┌─ Exercise input

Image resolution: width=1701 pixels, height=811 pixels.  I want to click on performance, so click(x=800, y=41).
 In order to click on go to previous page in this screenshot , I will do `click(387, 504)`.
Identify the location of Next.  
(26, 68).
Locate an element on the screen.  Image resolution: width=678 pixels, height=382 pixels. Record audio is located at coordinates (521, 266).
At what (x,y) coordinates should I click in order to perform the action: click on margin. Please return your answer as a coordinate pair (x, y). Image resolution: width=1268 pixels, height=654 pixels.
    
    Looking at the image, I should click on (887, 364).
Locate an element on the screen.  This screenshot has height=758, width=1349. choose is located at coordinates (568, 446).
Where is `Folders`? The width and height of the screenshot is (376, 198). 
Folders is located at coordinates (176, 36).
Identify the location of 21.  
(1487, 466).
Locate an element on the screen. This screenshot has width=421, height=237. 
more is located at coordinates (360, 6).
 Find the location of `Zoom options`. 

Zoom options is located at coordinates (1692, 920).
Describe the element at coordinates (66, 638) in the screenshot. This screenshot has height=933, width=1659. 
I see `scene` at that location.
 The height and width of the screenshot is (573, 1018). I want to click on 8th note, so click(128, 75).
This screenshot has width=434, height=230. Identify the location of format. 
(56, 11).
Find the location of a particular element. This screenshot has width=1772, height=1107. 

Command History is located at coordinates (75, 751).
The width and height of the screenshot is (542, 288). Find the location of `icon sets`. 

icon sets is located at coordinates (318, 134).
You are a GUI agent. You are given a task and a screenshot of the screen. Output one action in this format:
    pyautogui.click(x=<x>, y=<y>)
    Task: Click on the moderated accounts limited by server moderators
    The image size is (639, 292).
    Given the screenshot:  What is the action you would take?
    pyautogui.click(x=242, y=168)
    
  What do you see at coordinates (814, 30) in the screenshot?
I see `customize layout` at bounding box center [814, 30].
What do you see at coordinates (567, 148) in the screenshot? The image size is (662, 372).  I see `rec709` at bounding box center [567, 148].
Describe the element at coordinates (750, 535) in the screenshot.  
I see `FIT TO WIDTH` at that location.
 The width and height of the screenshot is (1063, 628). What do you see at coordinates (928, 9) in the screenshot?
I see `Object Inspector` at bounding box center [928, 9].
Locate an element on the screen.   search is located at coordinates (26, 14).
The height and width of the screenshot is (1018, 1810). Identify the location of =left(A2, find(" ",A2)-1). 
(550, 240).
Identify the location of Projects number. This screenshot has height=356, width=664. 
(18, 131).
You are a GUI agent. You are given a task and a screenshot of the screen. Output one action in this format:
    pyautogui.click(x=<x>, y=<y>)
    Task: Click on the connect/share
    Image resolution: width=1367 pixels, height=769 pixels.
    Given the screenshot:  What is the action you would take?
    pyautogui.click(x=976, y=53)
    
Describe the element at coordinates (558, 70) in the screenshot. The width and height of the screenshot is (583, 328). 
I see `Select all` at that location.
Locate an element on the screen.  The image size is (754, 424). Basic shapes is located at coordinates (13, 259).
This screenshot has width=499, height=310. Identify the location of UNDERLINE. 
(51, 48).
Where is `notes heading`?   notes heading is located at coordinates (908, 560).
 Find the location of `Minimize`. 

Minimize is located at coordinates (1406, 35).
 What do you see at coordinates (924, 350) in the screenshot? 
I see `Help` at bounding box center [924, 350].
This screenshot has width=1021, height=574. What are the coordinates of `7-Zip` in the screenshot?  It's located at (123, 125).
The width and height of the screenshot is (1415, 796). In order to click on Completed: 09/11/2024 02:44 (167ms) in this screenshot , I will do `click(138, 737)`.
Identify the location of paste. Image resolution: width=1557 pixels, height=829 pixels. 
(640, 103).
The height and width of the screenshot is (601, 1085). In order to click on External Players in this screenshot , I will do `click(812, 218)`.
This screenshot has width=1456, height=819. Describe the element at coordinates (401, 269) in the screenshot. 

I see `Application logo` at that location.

└─

▸ **Task prompt**: Which lines run from the one containing "Locate an element on the screen. This" up to and including the one containing "icon sets is"? Copy those rows verbatim.

▸ **Response**:
Locate an element on the screen. This screenshot has width=421, height=237. 
more is located at coordinates (360, 6).
 Find the location of `Zoom options`. 

Zoom options is located at coordinates (1692, 920).
Describe the element at coordinates (66, 638) in the screenshot. This screenshot has height=933, width=1659. 
I see `scene` at that location.
 The height and width of the screenshot is (573, 1018). I want to click on 8th note, so click(128, 75).
This screenshot has width=434, height=230. Identify the location of format. 
(56, 11).
Find the location of a particular element. This screenshot has width=1772, height=1107. 

Command History is located at coordinates (75, 751).
The width and height of the screenshot is (542, 288). Find the location of `icon sets`. 

icon sets is located at coordinates (318, 134).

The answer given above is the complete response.